Valproate, bipolar disorder and polycystic ovarian syndrome.

BACKGROUND

Persons with bipolar disorder are often overweight and cluster risk factors for cardiovascular disease. Some antibipolar agents adversely impact upon weight and the lipid milieu. Recent data suggest that valproic acid, a commonly prescribed mood stabilizer, may be associated with polycystic ovarian syndrome (PCOS). This adverse event has not been systematically studied in bipolar disorder.

METHOD

Thirty-eight female subjects, aged 18-50 years, meeting DSM-IV criteria for bipolar I or II disorder, in any phase of illness were evaluated. Eighteen females received valproate (sodium valproate and valproic acid) and 20 females received lithium. Patients completed questions regarding their menstrual, reproductive and medical histories.
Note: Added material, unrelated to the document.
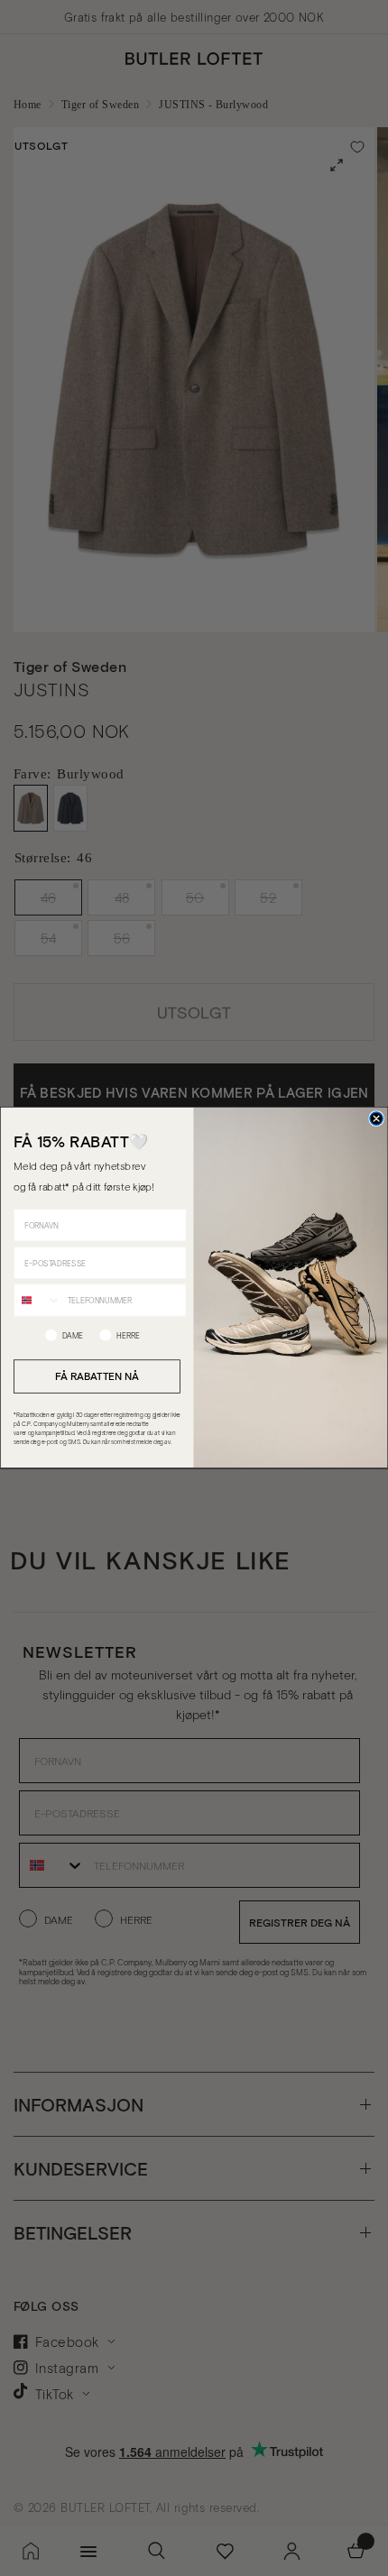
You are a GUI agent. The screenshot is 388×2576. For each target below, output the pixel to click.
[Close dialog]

During the follicular phase they were assessed for weight, body mass index (BMI kg/m2), and changes in the reproductive endocrine milieu that included morning estradiol, progesterone, follicle-stimulating hormone (FSH), luteinizing hormone (LH), sex-hormone binding globulin (SHBG), androstenedione, dehydroepiandrosterone-sulfate (DHEAS), testosterone, free testosterone, prolactin and thyroid-stimulating hormone (TSH). The blood was also analyzed for fasting metabolic parameters which included total cholesterol (TC), high-density lipoprotein (HDL), low-density lipoprotein (LDL), insulin, glycosylated hemoglobin (HbA1C), insulin-like growth factor 1 (IGF-1), insulin-like growth factor binding-protein 1 (IGFBP-1), fasting blood glucose and morning leptin.

RESULTS

Nine (50%) of the valproate-treated females had menstrual abnormalities versus three (15%) of the lithium-treated females (p < 0.05). Valproate-treated females had significantly higher levels of follicular phase androgen concentrations than lithium-treated females (p < 0.05). Nine (50%) of females who were overweight (BMI > or = 25 kg/m2) and with a history of menstrual irregularities also exhibited laboratory evidence of hyperandrogenism (p < 0.05). Persons receiving valproate exhibited significant increases in fasting biochemical parameters suggestive of an adverse metabolic syndrome (p < 0.05). Leptin levels were significantly elevated in the valproate-treated females (p < 0.05).

CONCLUSIONS

In this pilot, open-label cross-sectional study, valproate-treated females exhibited higher rates of menstrual abnormalities and biochemical evidence of both hyperandrogenism and adverse metabolic parameters when compared with lithium-treated females. These preliminary data suggest that valproate may, in some predisposed females, adversely impact upon the reproductive endocrine milieu and result in aspects of the metabolic syndrome.